Selected extract
_____
Three weeks ago we wrote that
the short-term
outlook in precious metals was bullish. Quoting our conclusion: "The
bottom line is this sector is very close to a breakout which would likely
confirm the May bottom. The price action has started to improve and the
sector has not been deterred by the aforementioned bad news which, in normal
conditions would have caused a selloff. In the meantime, the public has been
bearish the entire year and the dumb money has started to exit the market. It
is this combination of factors that lead us to a firm bullish posture over
the rest of the summer." In terms of weekly closing prices, GDX and
SIL closed last week at a four month high, while GDXJ closed last week at a
three month high. Silver closed at a four month high while Gold closed at a
five month high. From that it would seem that these markets are overbought.
However, a quick study of the long-term charts, sentiment and valuations
confirms that we are in an absolute sweet spot. Markets have bottomed, a new
cyclical bull has begun and there is substantial room to move over the coming
months and year.
We begin with a chart of the
bull market in the HUI and we highlight the cyclical bear markets. The
2011-2012 bear lasted about as long as the 2004-2005 bear but was a bit
deeper (42% versus 36%). The fact that this bear corrected the recovery from
the 2008 crash could be why various valuation and sentiment indicators are at
such compelling levels (as annotated in the chart).
_____
Requirement 1
Please retype the part of the precious metals commentary starting at "However, a quick" and ending at "months and year.".
Requirement 2
According to the precious metals commentary, what led its writers to take a firm bullish posture for the rest of the summer? Answer in one to three sentences.
Requirement 3
Carry on the precious metals commentary from its last sentence.
_____
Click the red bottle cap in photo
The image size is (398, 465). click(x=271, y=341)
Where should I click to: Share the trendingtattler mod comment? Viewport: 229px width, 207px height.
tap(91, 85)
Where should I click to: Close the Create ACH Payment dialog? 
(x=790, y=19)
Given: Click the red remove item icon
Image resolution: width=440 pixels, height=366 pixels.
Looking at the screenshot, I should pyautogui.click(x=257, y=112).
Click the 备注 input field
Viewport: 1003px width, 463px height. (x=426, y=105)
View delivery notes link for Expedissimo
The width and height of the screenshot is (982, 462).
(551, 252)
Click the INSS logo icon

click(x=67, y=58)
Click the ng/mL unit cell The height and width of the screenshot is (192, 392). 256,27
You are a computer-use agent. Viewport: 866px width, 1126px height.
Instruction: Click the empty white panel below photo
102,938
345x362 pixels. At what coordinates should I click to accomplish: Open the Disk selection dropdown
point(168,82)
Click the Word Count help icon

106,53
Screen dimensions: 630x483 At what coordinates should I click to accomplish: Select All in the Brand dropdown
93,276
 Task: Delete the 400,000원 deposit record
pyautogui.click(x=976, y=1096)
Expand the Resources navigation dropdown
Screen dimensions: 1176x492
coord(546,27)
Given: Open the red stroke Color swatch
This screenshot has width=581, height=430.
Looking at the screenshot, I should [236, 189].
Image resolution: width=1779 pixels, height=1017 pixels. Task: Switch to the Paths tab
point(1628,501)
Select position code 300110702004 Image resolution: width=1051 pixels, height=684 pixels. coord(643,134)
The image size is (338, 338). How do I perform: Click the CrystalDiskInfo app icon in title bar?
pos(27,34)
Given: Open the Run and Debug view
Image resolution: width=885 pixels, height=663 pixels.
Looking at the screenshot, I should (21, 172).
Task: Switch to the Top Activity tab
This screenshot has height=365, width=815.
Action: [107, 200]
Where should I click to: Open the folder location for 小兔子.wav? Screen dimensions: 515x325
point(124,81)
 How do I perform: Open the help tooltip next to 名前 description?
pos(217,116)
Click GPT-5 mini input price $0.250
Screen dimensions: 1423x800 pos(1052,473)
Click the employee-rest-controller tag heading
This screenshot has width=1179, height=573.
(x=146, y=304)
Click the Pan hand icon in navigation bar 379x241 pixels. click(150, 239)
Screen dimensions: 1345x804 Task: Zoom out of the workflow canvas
_____
Written answer 1
However, a quick study of the long-term charts, sentiment and valuations
confirms that we are in an absolute sweet spot. Markets have bottomed, a new
cyclical bull has begun and there is substantial room to move over the coming
months and year.

Written answer 2
The sector looked very close to a breakout that would likely confirm the May bottom, its price action had started to improve, and it had not sold off on bad news that would normally have caused one. At the same time, the public had been bearish all year and the dumb money had started to exit the market.

Written answer 3
Next we chart our proprietary
Silver index, which is comprised of 10 "growth oriented producers."
(The ETF SIL only has a few years of history). This index corrected 60% in
2004, 90% in 2007-2008 and 50% from 2011-2012. The current bear market was
the almost the longest (short of the 2007-2008 bear) but the smallest with
only a 50% correction. Yes, to say only 50% is ironic but in looking at the
chart one can see that the correction appears to be quite routine. This chart
has potential to be a cup and handle pattern which could have massive bullish
implications for the next few years.
How does this bull market
compare to the past? The Barrons Gold Mining Index (BGMI) had two tiny
cyclical bears and two large cyclical bears. The circles show consolidations
within cyclical bulls which lasted more than three years.
Visually we can understand why
the sector is beginning a new cyclical bull market. Yet let's take a look at
some simple sentiment and valuation data. Below we show info from SentimenTrader which shows the Rydex
Precious Metals Fund. At the recent bottom, the assets were the lowest
they've been since 2008. In fact, going back 10 years, it was the second
lowest point (with 2008 being first). Also note that the precious metals
assets (as a percentage of all Rydex funds) were at a minimum of a six year
low.
Next, we've shown this before
but it's worth showing again. We calculated that the PE ratio of the HUI Gold
Bugs Index at the May low was 12x earnings. This chart from the Erste Group displays the year by
year PE of the HUI. If Gold moves higher then earnings should increase.
Combine that with rising valuations and that explains the potential for
substantial gains.
The confirmation of the bottom
is obvious. Now what? Well, the question is if the sector will continue to
zoom higher similar to 2005 and 2009 or if it will consolidate for months
(similar to 1972 and 1977) before making a parabolic advance in less than two
years. In any event, that is just semantics and for the hyper traders out
there. In either scenario we are early in a new cyclical bull and there is
tremendous opportunity to be had.
Good Luck!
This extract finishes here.